Alcoholic, caffeinated, and sugary drinks can actually worsen dehydration, so it’s best to stick with water.

Urine colour is an important indicator of hydration levels. Clear or pale-yellow urine indicates adequate hydration, while darker yellow is a warning of dehydration.

Heat-Related Illnesses

“Heat stress” covers all heat-related illnesses, the most common being heat rashes and heat cramps, both of which generally occur due to excessive sweating in hot, humid conditions. Heat rash (or prickly heat) is characterised by small red bumps on the skin, while heat cramps are painful, involuntary muscle contractions that may be a symptom of heat exhaustion.

Heat exhaustion occurs when the body loses too much water and salt from sweating. It often affects workers who are carrying out strenuous work in high temperatures with high humidity. Left untreated, it may lead to heat stroke.

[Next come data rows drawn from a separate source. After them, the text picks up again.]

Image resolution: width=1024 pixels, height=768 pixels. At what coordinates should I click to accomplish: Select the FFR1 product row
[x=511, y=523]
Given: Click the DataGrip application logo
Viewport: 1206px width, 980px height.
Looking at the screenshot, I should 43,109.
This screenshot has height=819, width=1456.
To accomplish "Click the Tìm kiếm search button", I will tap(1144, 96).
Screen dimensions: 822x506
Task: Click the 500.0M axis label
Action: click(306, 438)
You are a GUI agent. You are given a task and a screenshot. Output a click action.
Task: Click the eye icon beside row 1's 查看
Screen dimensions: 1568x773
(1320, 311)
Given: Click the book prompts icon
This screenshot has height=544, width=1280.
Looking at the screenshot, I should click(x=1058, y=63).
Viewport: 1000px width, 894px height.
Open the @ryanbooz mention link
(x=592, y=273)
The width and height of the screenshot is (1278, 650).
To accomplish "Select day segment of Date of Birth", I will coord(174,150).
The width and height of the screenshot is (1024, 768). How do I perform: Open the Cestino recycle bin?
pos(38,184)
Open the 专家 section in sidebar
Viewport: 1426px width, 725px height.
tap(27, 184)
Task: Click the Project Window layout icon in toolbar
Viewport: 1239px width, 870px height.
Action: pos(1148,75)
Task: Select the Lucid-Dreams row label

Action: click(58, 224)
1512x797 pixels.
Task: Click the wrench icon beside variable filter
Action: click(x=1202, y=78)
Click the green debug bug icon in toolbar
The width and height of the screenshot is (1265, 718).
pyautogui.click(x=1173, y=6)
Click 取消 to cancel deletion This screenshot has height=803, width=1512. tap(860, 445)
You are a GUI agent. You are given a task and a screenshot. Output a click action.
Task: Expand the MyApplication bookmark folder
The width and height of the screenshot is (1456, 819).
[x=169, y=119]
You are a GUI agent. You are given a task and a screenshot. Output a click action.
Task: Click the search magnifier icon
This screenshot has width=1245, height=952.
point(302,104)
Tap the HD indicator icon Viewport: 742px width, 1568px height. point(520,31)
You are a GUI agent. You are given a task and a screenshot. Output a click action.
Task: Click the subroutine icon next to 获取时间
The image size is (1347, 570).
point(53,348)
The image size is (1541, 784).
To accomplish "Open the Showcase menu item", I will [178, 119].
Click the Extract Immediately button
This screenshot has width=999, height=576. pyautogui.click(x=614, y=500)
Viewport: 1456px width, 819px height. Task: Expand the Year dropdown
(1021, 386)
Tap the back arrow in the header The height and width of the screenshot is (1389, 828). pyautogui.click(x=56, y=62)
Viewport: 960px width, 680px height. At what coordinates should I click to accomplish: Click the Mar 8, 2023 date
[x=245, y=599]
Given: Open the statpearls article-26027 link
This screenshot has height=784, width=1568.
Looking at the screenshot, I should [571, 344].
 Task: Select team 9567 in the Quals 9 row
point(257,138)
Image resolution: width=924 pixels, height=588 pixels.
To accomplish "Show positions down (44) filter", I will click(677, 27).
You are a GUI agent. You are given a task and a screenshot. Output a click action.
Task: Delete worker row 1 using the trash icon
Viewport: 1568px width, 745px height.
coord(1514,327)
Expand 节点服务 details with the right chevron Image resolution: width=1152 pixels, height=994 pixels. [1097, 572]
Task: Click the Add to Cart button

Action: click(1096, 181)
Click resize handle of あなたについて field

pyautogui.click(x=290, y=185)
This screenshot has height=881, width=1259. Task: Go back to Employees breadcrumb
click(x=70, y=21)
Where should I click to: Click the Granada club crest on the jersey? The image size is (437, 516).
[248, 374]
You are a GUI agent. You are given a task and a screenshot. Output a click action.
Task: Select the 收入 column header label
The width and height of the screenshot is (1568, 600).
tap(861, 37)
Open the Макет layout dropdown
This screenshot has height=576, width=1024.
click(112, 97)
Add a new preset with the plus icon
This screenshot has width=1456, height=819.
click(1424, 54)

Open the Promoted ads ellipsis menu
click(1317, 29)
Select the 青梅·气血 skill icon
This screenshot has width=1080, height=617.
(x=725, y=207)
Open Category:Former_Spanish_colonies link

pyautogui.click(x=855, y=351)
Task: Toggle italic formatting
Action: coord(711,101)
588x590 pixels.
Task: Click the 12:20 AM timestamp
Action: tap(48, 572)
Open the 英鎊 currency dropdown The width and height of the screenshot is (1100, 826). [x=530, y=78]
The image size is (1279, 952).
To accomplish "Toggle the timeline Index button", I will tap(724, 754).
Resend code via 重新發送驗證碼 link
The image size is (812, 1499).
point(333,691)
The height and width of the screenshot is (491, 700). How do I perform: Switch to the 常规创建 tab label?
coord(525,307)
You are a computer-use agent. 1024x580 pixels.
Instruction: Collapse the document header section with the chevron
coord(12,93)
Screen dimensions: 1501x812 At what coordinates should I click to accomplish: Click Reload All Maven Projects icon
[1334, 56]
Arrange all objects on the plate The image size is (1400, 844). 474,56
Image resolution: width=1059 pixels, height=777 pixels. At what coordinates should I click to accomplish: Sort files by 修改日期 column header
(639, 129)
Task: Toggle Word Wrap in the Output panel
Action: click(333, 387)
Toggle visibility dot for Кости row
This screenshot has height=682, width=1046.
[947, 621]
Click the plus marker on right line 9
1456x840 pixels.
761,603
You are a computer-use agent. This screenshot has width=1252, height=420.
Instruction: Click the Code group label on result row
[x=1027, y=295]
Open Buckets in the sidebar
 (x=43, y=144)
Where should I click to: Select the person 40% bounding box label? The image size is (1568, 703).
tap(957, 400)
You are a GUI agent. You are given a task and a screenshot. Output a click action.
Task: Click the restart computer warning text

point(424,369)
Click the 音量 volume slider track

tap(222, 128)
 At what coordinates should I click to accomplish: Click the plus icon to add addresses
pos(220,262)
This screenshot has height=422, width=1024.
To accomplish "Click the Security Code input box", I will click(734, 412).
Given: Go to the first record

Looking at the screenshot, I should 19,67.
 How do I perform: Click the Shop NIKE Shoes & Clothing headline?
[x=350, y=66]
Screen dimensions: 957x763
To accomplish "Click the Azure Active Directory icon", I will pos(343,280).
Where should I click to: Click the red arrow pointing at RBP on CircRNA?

Heat stroke is the most serious of all heat-related illnesses and should always be treated as a medical emergency. It happens when the body is no longer able to control its core temperature or cool itself down.

How to Manage It

Workers and employers both play a role in helping prevent heat-related illnesses from taking hold.

Employers can:

  • Adjust schedules to avoid outdoor work during the hottest period of the day (10am to 2pm)
  • Reduce the physical demands of workers when temperatures and humidity levels are high
  • Use relief workers or assign additional workers for physically demanding tasks
  • Provide PPE appropriate to the weather conditions, if possible
  • Mandate frequent rest periods in a shaded shelter
  • Provide cool water or other non-alcoholic and non-caffeinated beverages to workers
  • Train employees to recognize the signs of heat-related illnesses and take action

Workers can:

  • Wear clothing that is light coloured, loose fitting, and breathable (like cotton)
  • Gradually build up to heavy or demanding work
  • Take frequent breaks in cool or shady areas
  • Monitor themselves and their co-workers for signs of heat stress


The sun and warm weather are a welcome change from the cold and rain that we’re normally used to. A prolonged period of hot weather will pose a challenge to outdoor workers but by identifying and understanding the hazards and taking steps to manage the risk, you can ensure your workers remain safe, healthy, and productive.